Important: old Inner-Seal is not today's LP SmartSide

This distinction matters and we want to be fair to a good current product. After discontinuing Inner-Seal, Louisiana-Pacific introduced the re-engineered LP SmartSide line in 1997 — a different, modern engineered-wood siding, treated through LP's SmartGuard process, that has performed well and that we install in appropriate low-fire settings. LP reports having sold billions of square feet of SmartSide since 1997 (a manufacturer claim). So if a neighbor or inspector mentions 'LP siding problems,' they're almost certainly referring to the 1980s–90s Inner-Seal product — not the SmartSide on the market today. Don't let the old history scare you off the current material; just make sure you know which one is on your wall.

What replaces failed Inner-Seal in California

For most California homes, the durable replacement is non-combustible **fiber cement** (such as James Hardie) — cement-based, so there's no OSB core to absorb water, plus a Class A fire rating for our wildfire-prone regions. In genuinely low-fire areas where you want authentic wood grain, **modern LP SmartSide** is a legitimate, well-engineered choice — effectively the redemption of the engineered-wood category. Either way, replacing Inner-Seal is the moment to install a proper weather-resistive barrier and flashing and to detail the bottom edges and laps correctly, which is where the original product was most exposed. Compare the materials in our siding types guide.

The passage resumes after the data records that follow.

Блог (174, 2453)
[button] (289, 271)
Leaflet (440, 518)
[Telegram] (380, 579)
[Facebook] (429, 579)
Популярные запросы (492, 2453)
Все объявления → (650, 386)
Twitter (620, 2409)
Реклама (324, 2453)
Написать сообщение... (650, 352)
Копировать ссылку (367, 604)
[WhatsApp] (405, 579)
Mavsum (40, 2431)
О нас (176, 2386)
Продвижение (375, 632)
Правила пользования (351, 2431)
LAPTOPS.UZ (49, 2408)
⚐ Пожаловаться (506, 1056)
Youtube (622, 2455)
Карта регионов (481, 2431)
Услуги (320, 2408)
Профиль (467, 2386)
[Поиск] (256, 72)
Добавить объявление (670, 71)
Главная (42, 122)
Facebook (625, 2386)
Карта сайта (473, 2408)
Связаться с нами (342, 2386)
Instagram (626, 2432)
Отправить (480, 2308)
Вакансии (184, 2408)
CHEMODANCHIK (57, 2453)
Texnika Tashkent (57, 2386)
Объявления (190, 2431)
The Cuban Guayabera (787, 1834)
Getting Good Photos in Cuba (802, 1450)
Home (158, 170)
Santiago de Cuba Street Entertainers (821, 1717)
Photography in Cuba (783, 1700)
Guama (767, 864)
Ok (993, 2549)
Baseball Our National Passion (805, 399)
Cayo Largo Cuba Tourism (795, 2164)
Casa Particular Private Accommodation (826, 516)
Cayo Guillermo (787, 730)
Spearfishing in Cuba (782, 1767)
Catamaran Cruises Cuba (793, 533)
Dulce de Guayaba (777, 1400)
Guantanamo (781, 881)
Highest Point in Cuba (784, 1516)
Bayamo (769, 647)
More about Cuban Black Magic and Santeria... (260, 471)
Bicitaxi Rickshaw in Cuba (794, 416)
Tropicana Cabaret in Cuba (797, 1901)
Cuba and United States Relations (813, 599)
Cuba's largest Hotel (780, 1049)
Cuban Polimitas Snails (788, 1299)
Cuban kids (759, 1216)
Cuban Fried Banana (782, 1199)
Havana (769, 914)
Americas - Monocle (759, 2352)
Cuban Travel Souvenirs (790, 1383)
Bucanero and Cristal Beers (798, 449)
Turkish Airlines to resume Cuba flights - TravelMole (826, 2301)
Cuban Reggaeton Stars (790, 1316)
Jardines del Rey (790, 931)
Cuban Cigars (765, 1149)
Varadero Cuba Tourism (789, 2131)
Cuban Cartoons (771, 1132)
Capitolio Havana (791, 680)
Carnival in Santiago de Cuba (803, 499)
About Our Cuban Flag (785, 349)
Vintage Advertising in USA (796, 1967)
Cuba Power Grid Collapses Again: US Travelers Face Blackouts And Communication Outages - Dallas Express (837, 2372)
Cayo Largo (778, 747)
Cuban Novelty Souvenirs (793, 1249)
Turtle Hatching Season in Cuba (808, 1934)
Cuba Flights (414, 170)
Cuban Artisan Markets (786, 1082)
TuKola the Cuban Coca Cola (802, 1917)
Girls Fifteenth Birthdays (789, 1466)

Old LP Inner-Seal vs. today's replacements

FactorLP Inner-Seal (1985–95)Fiber cementLP SmartSide (1997+)
CoreOSB — absorbed water & swelledCement — no wood coreRe-engineered treated wood strand
Track recordFailed; 1996 settlementLong, widely specifiedStrong since 1997
FireCombustibleNon-combustible (Class A)Combustible — low-fire areas
Best forMost CA homes & all WUI parcelsWood look in low-fire areas

Key takeaways

  • LP Inner-Seal (1985–95) was OSB-core siding that absorbed water at the lap edges, swelled, delaminated, and rotted.
  • Identify it by a web of cracks and crumbling 'frizz' along the bottom lap edges of the boards.
  • A 1996 nationwide settlement documented the defect; that claims program is closed.
  • Old Inner-Seal is NOT today's LP SmartSide (1997+), which is a good, re-engineered product we install in low-fire areas.
  • Fiber cement is the all-around replacement; modern SmartSide fits low-fire homes wanting wood grain.

FAQ

Quick Answers

The bad reputation belongs to the old Inner-Seal OSB siding from 1985–95, which failed and settled in 1996. Today's LP SmartSide, introduced in 1997, is a different, re-engineered product that has performed well and is a legitimate engineered-wood option in low-fire areas. Don't confuse the two — the modern material is not the one that failed.

Look at the bottom lap edges of the boards on a home built between roughly 1985 and 1995. Inner-Seal characteristically shows a web of fine cracks along that lower lip, with crumbling or 'frizzing' bits that brush off — signs the OSB core has absorbed moisture and delaminated. A professional can confirm it during an exterior assessment.

Localized early damage might be patched, but Inner-Seal failure is moisture-driven and progressive across the exposed lap edges, so it rarely stays isolated. Once multiple boards are cracking and crumbling at the bottoms, a full re-side to a moisture-stable material is the durable fix rather than chasing repairs board by board.